- [Requirement]:
What follows is a set of records, each of which is to be written out exactly.

——————————

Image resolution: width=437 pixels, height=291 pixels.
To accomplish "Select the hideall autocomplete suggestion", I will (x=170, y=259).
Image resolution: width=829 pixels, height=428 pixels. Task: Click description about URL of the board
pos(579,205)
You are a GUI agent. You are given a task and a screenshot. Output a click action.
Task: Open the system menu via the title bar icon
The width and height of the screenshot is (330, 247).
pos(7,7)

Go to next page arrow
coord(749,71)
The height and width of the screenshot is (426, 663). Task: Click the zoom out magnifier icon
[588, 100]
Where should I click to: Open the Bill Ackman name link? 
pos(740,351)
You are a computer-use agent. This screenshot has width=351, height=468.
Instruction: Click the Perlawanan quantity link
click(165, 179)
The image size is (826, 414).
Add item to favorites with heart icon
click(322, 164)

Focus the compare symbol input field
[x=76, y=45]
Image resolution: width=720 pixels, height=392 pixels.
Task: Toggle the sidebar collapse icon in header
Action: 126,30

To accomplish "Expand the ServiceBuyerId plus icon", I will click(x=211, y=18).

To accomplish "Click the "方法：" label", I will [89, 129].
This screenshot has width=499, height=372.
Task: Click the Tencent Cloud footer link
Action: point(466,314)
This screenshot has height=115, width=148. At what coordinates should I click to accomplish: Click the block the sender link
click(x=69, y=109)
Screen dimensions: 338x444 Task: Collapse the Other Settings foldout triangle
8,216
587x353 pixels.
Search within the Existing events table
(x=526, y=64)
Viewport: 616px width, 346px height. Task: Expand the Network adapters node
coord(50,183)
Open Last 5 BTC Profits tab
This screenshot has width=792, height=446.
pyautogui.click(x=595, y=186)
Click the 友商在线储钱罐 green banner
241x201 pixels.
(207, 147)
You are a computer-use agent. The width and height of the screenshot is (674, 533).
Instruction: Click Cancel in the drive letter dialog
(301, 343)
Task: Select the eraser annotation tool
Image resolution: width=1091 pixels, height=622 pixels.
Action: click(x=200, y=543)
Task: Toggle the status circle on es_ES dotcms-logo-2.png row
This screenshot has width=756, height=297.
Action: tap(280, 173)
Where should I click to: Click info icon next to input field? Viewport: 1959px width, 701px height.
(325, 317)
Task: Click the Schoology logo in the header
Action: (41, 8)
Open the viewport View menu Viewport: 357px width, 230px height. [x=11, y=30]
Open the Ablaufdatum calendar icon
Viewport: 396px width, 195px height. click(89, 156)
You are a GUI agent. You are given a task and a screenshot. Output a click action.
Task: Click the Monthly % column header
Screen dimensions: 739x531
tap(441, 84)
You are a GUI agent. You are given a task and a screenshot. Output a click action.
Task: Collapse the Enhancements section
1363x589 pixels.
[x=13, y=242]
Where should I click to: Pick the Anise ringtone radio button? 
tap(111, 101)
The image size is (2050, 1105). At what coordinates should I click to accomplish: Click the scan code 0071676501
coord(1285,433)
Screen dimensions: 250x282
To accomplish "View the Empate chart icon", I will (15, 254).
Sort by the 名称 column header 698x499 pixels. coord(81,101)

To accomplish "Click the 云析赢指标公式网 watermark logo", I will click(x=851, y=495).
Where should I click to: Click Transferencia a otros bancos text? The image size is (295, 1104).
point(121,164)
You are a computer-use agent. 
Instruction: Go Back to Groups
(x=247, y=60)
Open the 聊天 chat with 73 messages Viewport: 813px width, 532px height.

——————————

- [Solution to this exercise]:
Image resolution: width=437 pixels, height=291 pixels.
To accomplish "Select the hideall autocomplete suggestion", I will (x=170, y=259).
Image resolution: width=829 pixels, height=428 pixels. Task: Click description about URL of the board
pos(579,205)
You are a GUI agent. You are given a task and a screenshot. Output a click action.
Task: Open the system menu via the title bar icon
The width and height of the screenshot is (330, 247).
pos(7,7)

Go to next page arrow
coord(749,71)
The height and width of the screenshot is (426, 663). Task: Click the zoom out magnifier icon
[588, 100]
Where should I click to: Open the Bill Ackman name link? 
pos(740,351)
You are a computer-use agent. This screenshot has width=351, height=468.
Instruction: Click the Perlawanan quantity link
click(165, 179)
The image size is (826, 414).
Add item to favorites with heart icon
click(322, 164)

Focus the compare symbol input field
[x=76, y=45]
Image resolution: width=720 pixels, height=392 pixels.
Task: Toggle the sidebar collapse icon in header
Action: 126,30

To accomplish "Expand the ServiceBuyerId plus icon", I will click(x=211, y=18).

To accomplish "Click the "方法：" label", I will [89, 129].
This screenshot has width=499, height=372.
Task: Click the Tencent Cloud footer link
Action: point(466,314)
This screenshot has height=115, width=148. At what coordinates should I click to accomplish: Click the block the sender link
click(x=69, y=109)
Screen dimensions: 338x444 Task: Collapse the Other Settings foldout triangle
8,216
587x353 pixels.
Search within the Existing events table
(x=526, y=64)
Viewport: 616px width, 346px height. Task: Expand the Network adapters node
coord(50,183)
Open Last 5 BTC Profits tab
This screenshot has width=792, height=446.
pyautogui.click(x=595, y=186)
Click the 友商在线储钱罐 green banner
241x201 pixels.
(207, 147)
You are a computer-use agent. The width and height of the screenshot is (674, 533).
Instruction: Click Cancel in the drive letter dialog
(301, 343)
Task: Select the eraser annotation tool
Image resolution: width=1091 pixels, height=622 pixels.
Action: click(x=200, y=543)
Task: Toggle the status circle on es_ES dotcms-logo-2.png row
This screenshot has width=756, height=297.
Action: tap(280, 173)
Where should I click to: Click info icon next to input field? Viewport: 1959px width, 701px height.
(325, 317)
Task: Click the Schoology logo in the header
Action: (41, 8)
Open the viewport View menu Viewport: 357px width, 230px height. [x=11, y=30]
Open the Ablaufdatum calendar icon
Viewport: 396px width, 195px height. click(89, 156)
You are a GUI agent. You are given a task and a screenshot. Output a click action.
Task: Click the Monthly % column header
Screen dimensions: 739x531
tap(441, 84)
You are a GUI agent. You are given a task and a screenshot. Output a click action.
Task: Collapse the Enhancements section
1363x589 pixels.
[x=13, y=242]
Where should I click to: Pick the Anise ringtone radio button? 
tap(111, 101)
The image size is (2050, 1105). At what coordinates should I click to accomplish: Click the scan code 0071676501
coord(1285,433)
Screen dimensions: 250x282
To accomplish "View the Empate chart icon", I will (15, 254).
Sort by the 名称 column header 698x499 pixels. coord(81,101)

To accomplish "Click the 云析赢指标公式网 watermark logo", I will click(x=851, y=495).
Where should I click to: Click Transferencia a otros bancos text? The image size is (295, 1104).
point(121,164)
You are a computer-use agent. 
Instruction: Go Back to Groups
(x=247, y=60)
Open the 聊天 chat with 73 messages Viewport: 813px width, 532px height.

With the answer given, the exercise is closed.